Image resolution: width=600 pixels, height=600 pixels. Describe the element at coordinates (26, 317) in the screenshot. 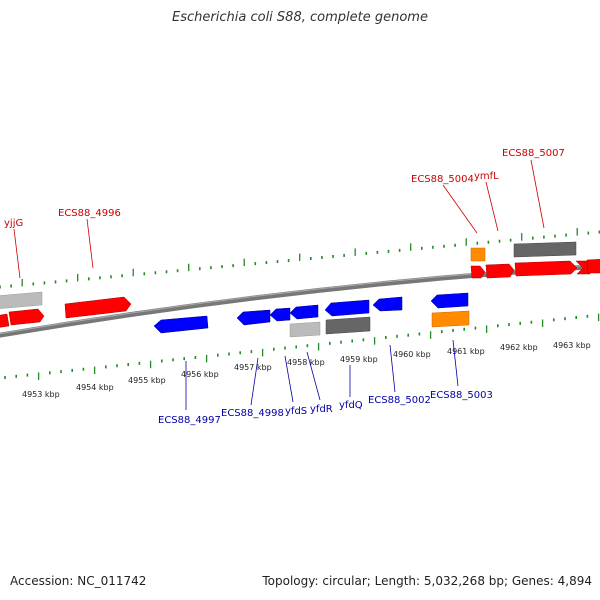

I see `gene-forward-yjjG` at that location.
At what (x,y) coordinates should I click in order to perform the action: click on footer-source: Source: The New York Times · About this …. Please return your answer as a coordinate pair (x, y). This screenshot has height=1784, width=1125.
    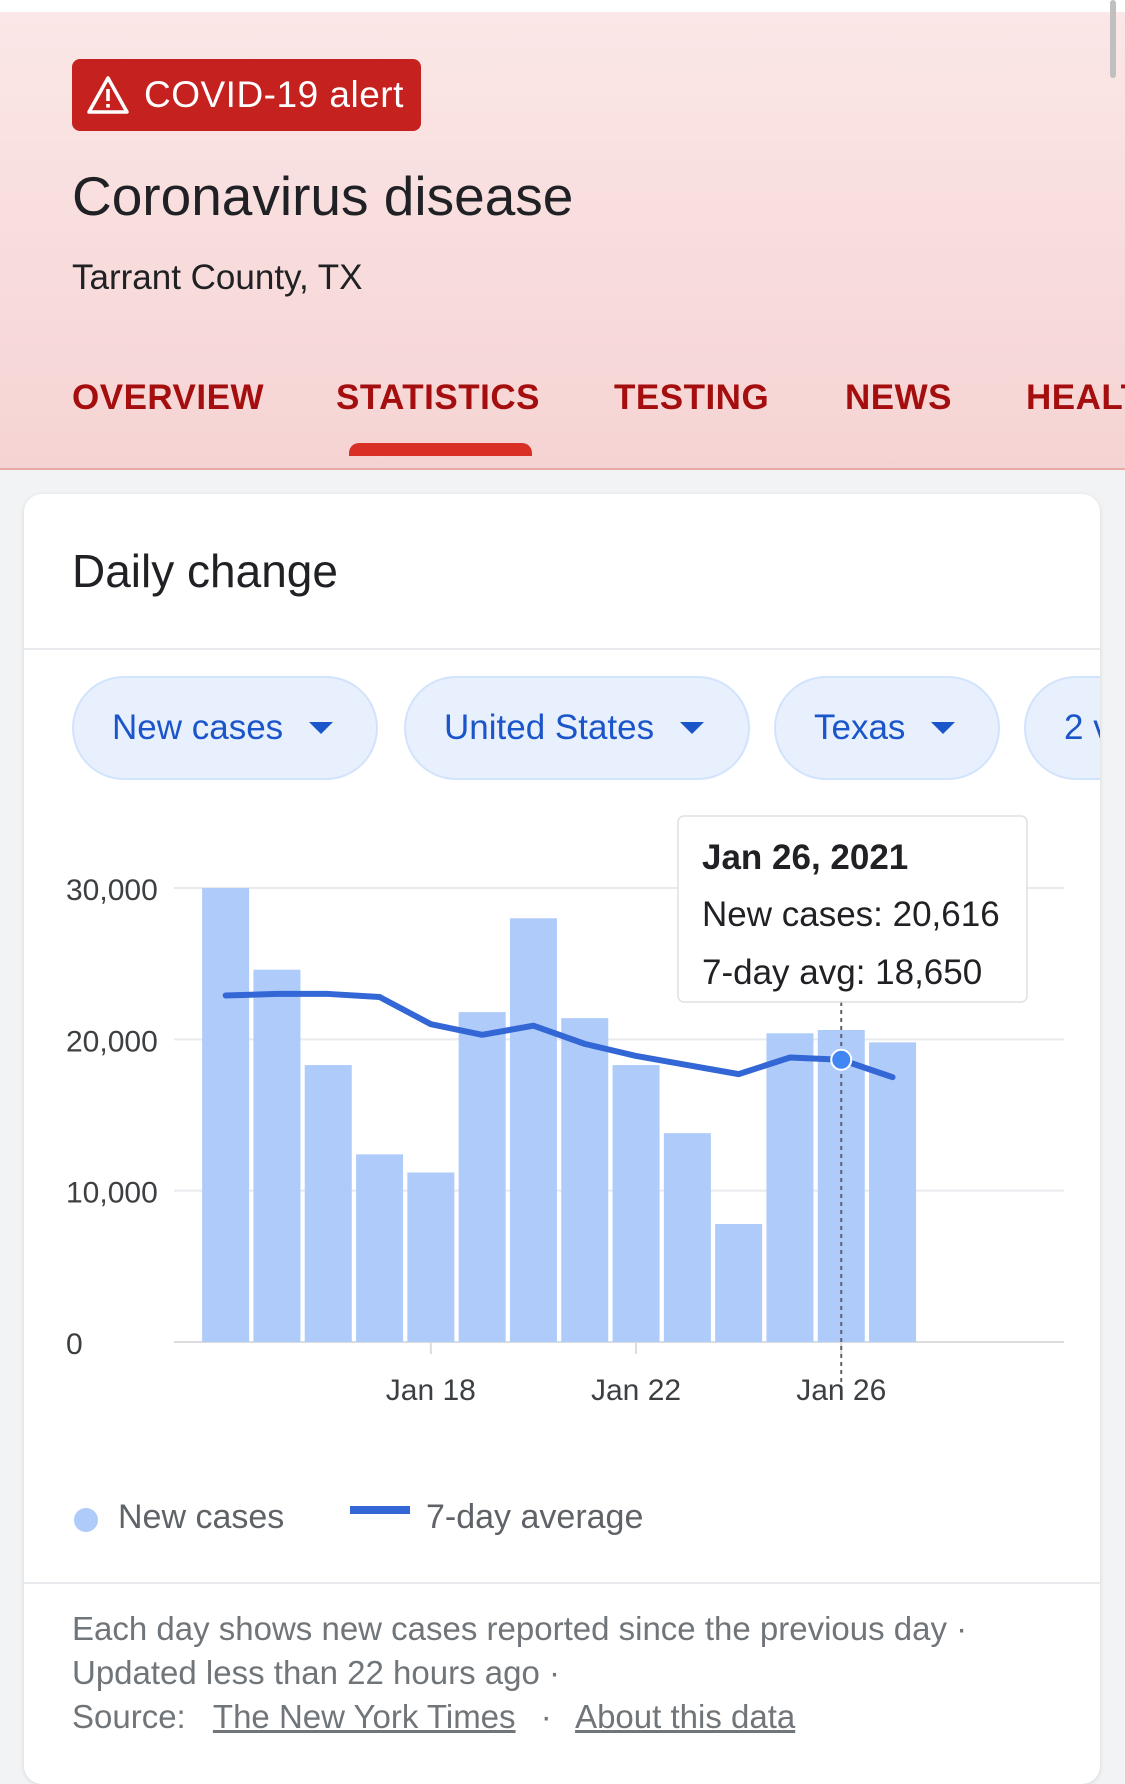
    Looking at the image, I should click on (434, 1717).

------------------------

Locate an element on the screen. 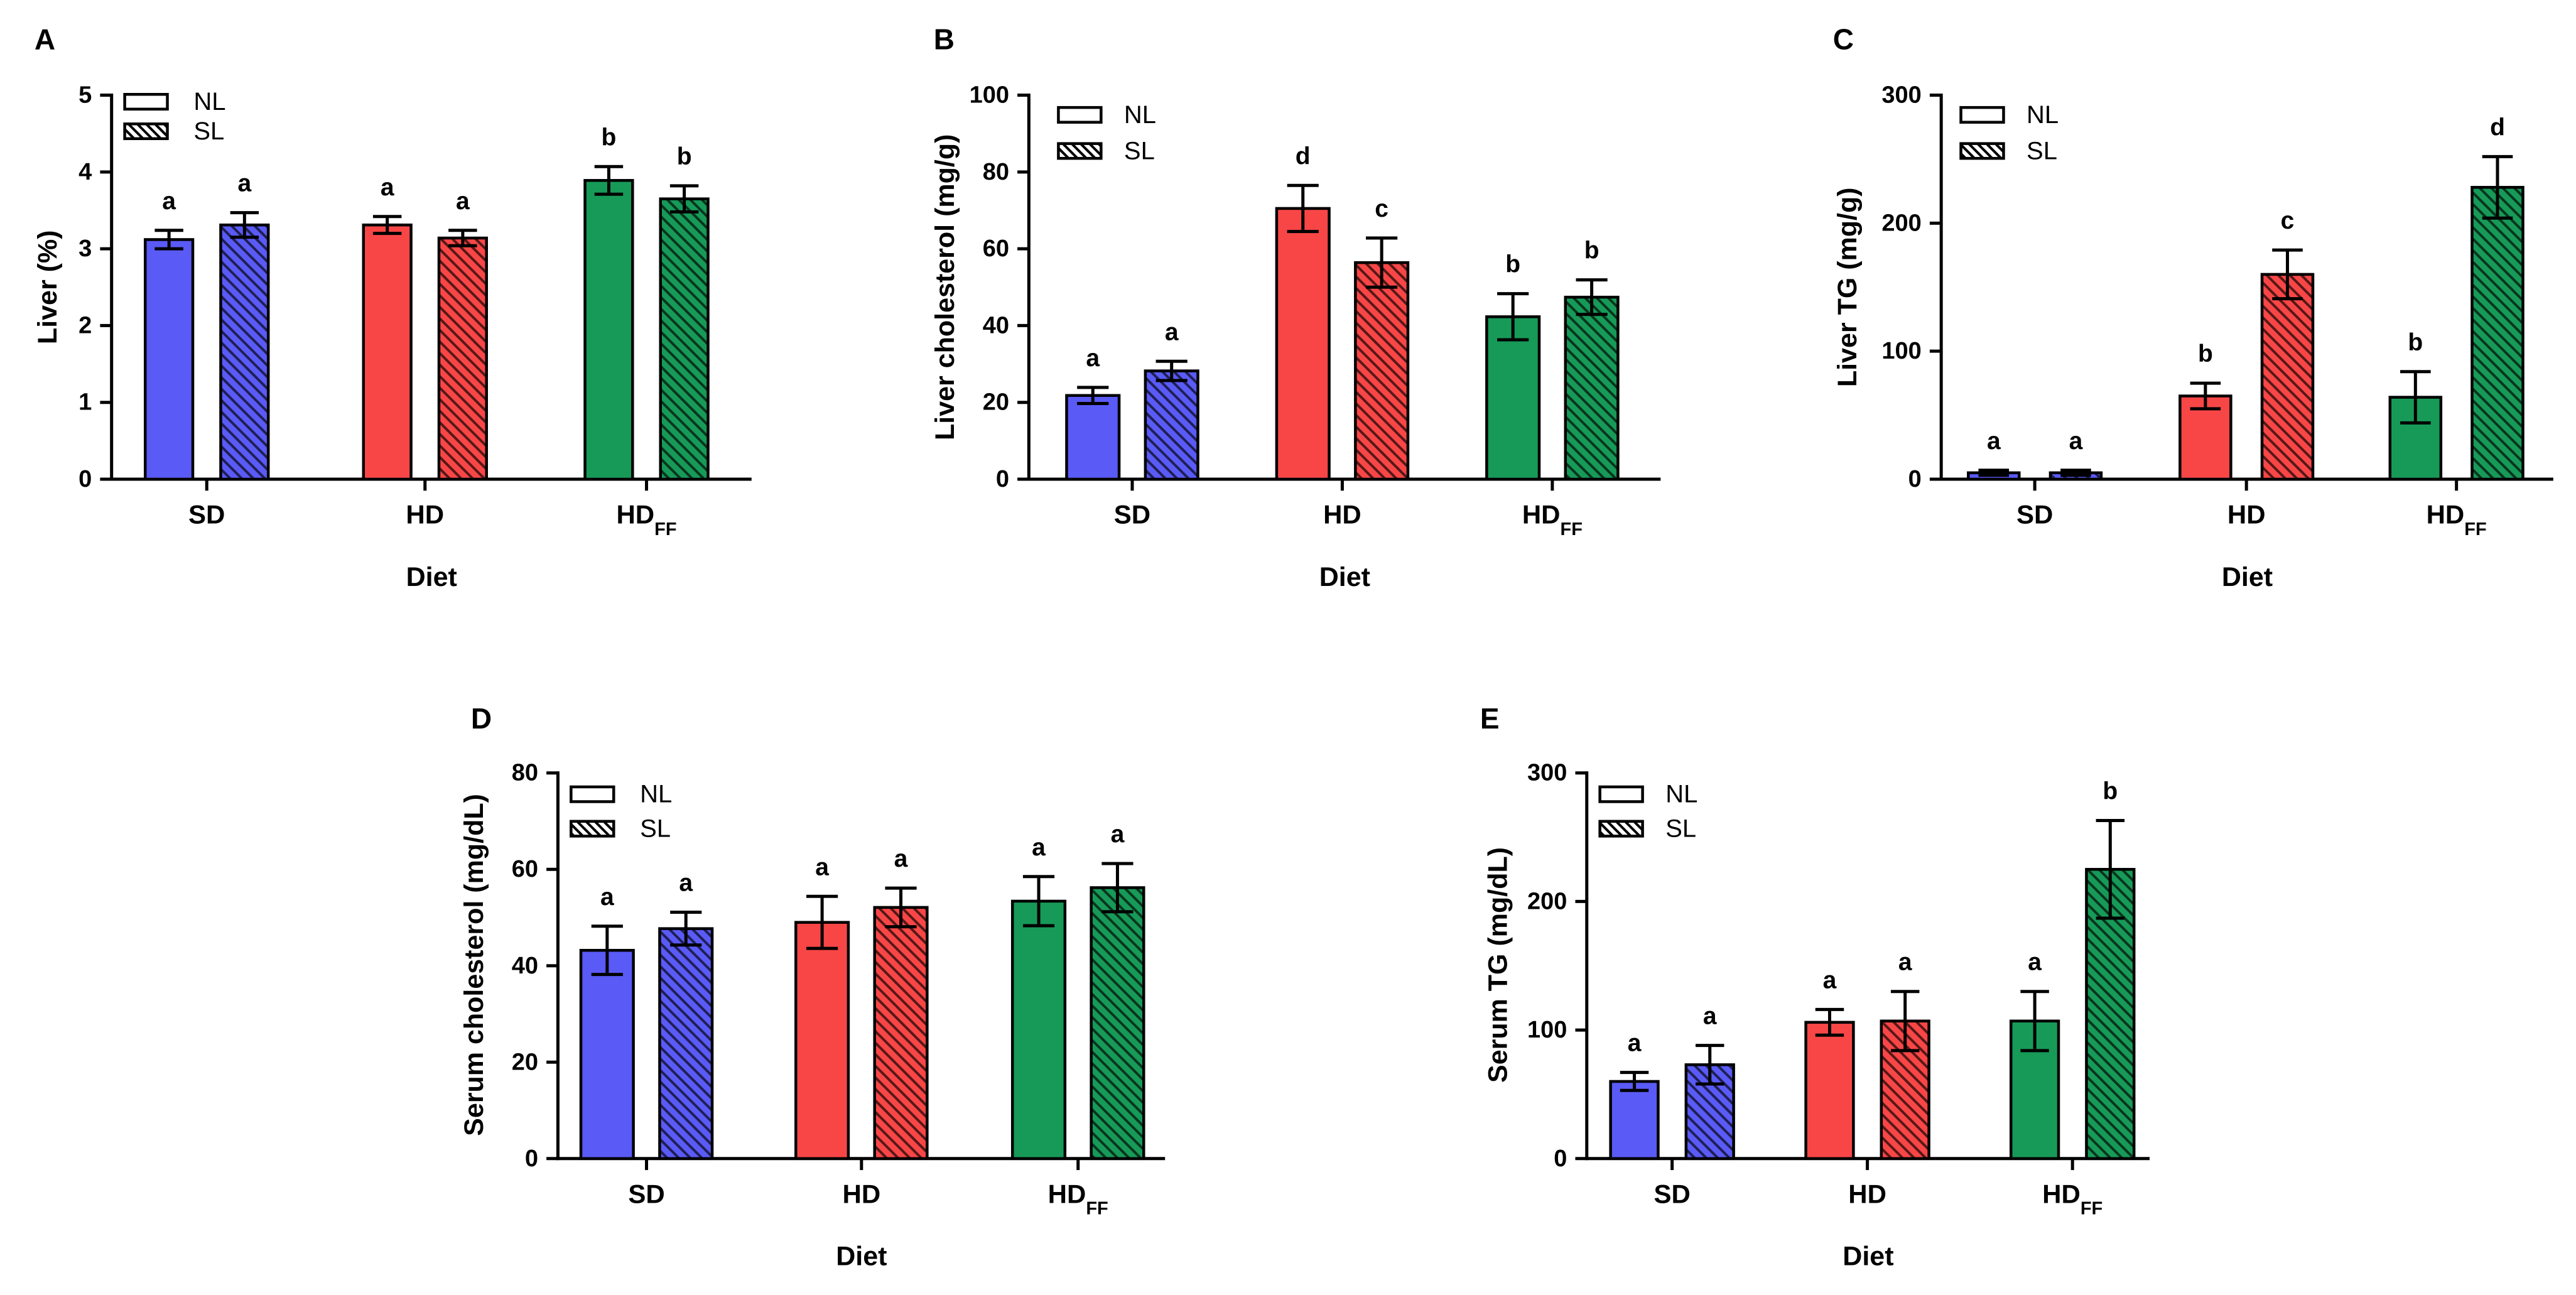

------------------------

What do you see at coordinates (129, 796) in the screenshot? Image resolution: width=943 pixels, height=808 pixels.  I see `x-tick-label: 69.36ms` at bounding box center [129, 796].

------------------------

INSTRUCTION ->
Rewrite the lines from the line with "Image resolution: width=600" to the line with "Looking at the" as a numbered list, skipping blank lines and leaving out the pictures.

ANSWER BELOW ->
1. Image resolution: width=600 pixels, height=600 pixels. Describe the element at coordinates (26, 317) in the screenshot. 
2. I see `gene-forward-yjjG` at that location.
3. At what (x,y) coordinates should I click in order to perform the action: click on footer-source: Source: The New York Times · About this …. Please return your answer as a coordinate pair (x, y). This screenshot has height=1784, width=1125.
4.     Looking at the image, I should click on (434, 1717).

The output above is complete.